I always felt that the number 7 was my unlucky number. It’s uneven, it’s a prime number, I don’t even like the way it looks, but the rest of the world seems to think otherwise. Not only is it generally regarded as a lucky number, in marketing, it’s the basis of a basic ‘rule’ (simply named “The Rule of 7“) referring to the number of exposures of your brand required to get a customer to trust it, which when applied to our industry, translates to the number of impressions required to get a user to install an app.
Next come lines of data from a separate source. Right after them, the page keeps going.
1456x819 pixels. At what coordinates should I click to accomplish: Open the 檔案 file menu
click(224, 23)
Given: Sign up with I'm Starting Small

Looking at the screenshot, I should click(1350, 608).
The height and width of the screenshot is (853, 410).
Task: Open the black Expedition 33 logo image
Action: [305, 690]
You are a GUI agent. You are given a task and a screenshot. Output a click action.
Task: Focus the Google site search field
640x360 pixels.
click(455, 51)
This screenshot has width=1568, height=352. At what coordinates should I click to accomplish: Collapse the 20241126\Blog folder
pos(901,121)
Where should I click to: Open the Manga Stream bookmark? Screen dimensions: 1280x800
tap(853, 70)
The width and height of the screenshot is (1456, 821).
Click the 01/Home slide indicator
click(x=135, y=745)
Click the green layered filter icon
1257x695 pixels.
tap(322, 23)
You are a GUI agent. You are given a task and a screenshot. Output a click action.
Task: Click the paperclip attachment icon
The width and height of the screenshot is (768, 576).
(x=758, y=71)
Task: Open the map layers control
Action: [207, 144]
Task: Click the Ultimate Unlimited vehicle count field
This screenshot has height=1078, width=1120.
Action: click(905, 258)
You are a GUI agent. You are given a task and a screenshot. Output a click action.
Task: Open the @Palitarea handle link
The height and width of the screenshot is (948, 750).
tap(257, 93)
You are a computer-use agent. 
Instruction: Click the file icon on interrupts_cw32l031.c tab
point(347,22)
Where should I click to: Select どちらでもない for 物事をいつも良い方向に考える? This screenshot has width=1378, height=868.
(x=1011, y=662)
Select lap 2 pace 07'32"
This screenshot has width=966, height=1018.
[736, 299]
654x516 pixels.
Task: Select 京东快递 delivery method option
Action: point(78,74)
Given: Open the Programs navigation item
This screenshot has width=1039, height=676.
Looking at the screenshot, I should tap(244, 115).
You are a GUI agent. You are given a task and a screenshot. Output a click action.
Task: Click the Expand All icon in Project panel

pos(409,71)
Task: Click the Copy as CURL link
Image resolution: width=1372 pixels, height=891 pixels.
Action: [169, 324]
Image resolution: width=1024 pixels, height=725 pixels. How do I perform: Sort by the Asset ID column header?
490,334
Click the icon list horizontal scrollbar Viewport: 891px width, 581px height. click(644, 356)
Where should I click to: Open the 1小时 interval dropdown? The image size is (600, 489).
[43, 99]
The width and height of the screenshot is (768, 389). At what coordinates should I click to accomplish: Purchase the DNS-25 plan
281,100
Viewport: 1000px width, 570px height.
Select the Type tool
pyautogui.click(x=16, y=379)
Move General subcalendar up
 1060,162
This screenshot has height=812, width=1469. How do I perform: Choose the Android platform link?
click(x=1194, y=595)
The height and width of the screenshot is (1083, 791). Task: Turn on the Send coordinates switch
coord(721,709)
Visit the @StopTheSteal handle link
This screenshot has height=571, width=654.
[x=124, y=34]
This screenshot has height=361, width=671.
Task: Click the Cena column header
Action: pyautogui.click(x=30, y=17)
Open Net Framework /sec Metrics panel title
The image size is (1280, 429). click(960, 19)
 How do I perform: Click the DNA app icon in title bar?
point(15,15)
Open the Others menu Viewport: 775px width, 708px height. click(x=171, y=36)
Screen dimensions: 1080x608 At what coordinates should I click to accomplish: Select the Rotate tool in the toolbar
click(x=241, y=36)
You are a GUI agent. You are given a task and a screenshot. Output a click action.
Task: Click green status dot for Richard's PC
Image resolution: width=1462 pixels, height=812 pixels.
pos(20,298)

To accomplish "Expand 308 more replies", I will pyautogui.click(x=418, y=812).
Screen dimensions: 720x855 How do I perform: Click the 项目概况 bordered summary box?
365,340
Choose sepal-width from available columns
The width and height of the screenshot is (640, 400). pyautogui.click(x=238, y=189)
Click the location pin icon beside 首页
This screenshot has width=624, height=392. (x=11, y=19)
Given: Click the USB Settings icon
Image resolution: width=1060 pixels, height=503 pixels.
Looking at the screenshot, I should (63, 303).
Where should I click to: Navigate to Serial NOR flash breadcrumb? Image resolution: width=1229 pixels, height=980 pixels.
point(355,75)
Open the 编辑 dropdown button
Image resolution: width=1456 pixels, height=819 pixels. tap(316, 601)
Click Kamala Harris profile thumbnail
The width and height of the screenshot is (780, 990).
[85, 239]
I got curious so I started reading up on the subject and came across another number 7 in George A. Miller’s article “The Magical Number 7”, which opens with:
“For seven years this number has followed me around, has intruded in my most private data, and has assaulted me from the pages of our most public journals. This number assumes a variety of disguises, being sometimes a little larger and sometimes a little smaller than usual, but never changing so much as to be unrecognizable”George A. Miller
When I started researching the subject I started feeling haunted by this number too. Maybe not as strongly as Miller did, and definitely not for 7 years (more like two weeks, to be completely honest), but there is something to this number in relation to our mind, our memory, our perception, that seems to keep coming back.
Miller was a psychologist, and his research focused on the human’s short-term memory and how we are able to store between 5 to 9 “chunks” of information at a time (in the super abbreviated and simplified version).
The idea behind “The Rule of 7” in marketing is to allow the users to be convinced that the product or app has something legitimate to offer them. This used to be virtually impossible to measure before digital marketing, but nowadays it’s a whole other game. In today’s world, an advertiser can gather all the information that they could possibly need to know about their user’s journeys, the question is – how can it help them allocate their advertising budget better?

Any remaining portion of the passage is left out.